Ji X.-J.,Henan Climate Center |
Wang J.-J.,Henan Climate Center |
Gu W.-L.,Henan Climate Center |
Zhu Y.-Y.,Henan Climate Center |
Li F.-X.,Henan Climate Center
Advances in Climate Change Research | Year: 2012
The annual and seasonal trends in pan evaporation in the lower Yellow River Basin based on quality-controlled data from 10 meteorological stations in 1961-2010 are analyzed. The causes for the changes in annual and seasonal pan evaporation are also discussed. The results suggest that, despite the 1.15°C increasing in annual mean surface air temperature over the past 50 years (0.23°C per decade), the annual pan evaporation has steadily declined by an average rate of -7.65 mm per year. By comparison, this change is greater than those previously reported in China. Significant decreasing trends in annual pan evaporation have been observed at almost all stations. As a whole, seasonal pan evaporation decreased significantly, especially in summer, whereas seasonal temperature increased significantly, except in summer.
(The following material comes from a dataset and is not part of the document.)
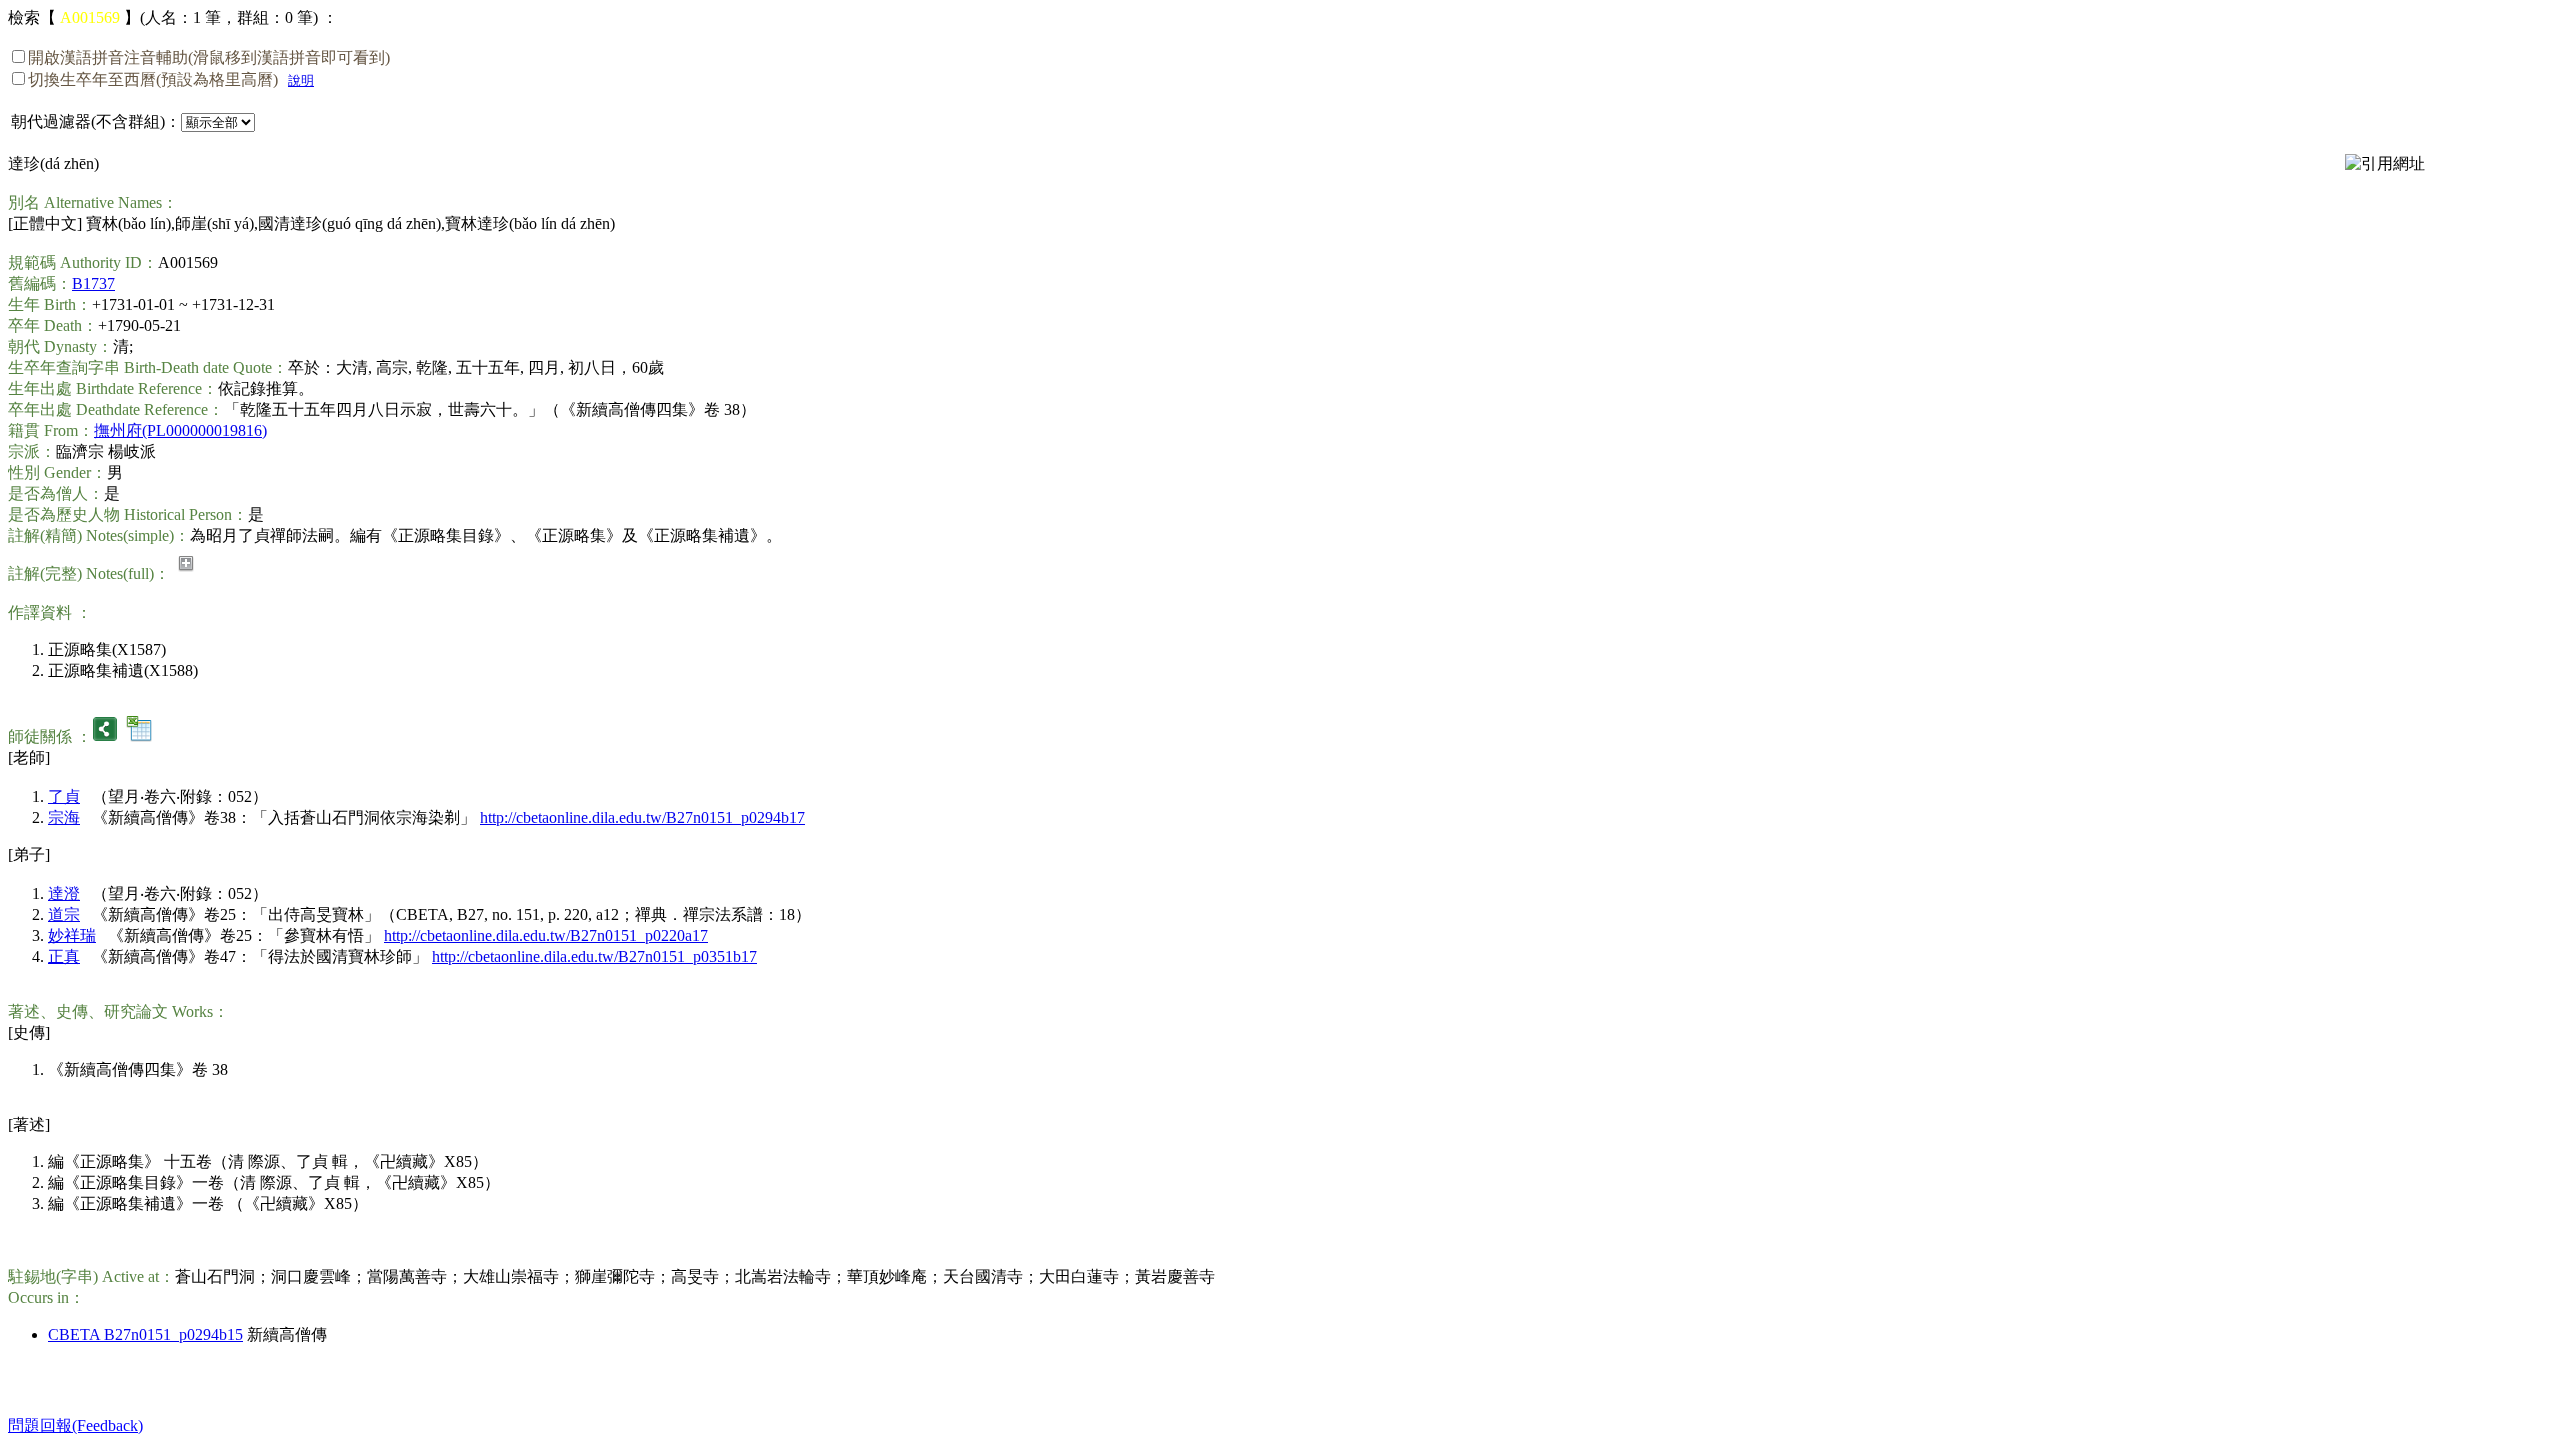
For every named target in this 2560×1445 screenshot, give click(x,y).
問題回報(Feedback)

Thus, the pan evaporation paradox exists in the lower Yellow River Basin. The trend analysis of other meteorological factors indicates significant decrease in sunshine duration and wind speed, but no significant variations in precipitation and relative humidity at annual and seasonal time scales. By examining the relationship between precipitation and pan evaporation, it did not show a concurrent decrease in pan evaporation and increase in precipitation. The partial correlation analysis discovered that the primary cause of decrease in annual and seasonal pan evaporation is the decrease in wind speed. A further examination using a stepwise regression shows that decrease in wind speed and sunshine duration, and increase in mean temperature are likely to be the main meteorological factors affecting the annual and seasonal pan evaporation in the lower Yellow River Basin over the past 50 years.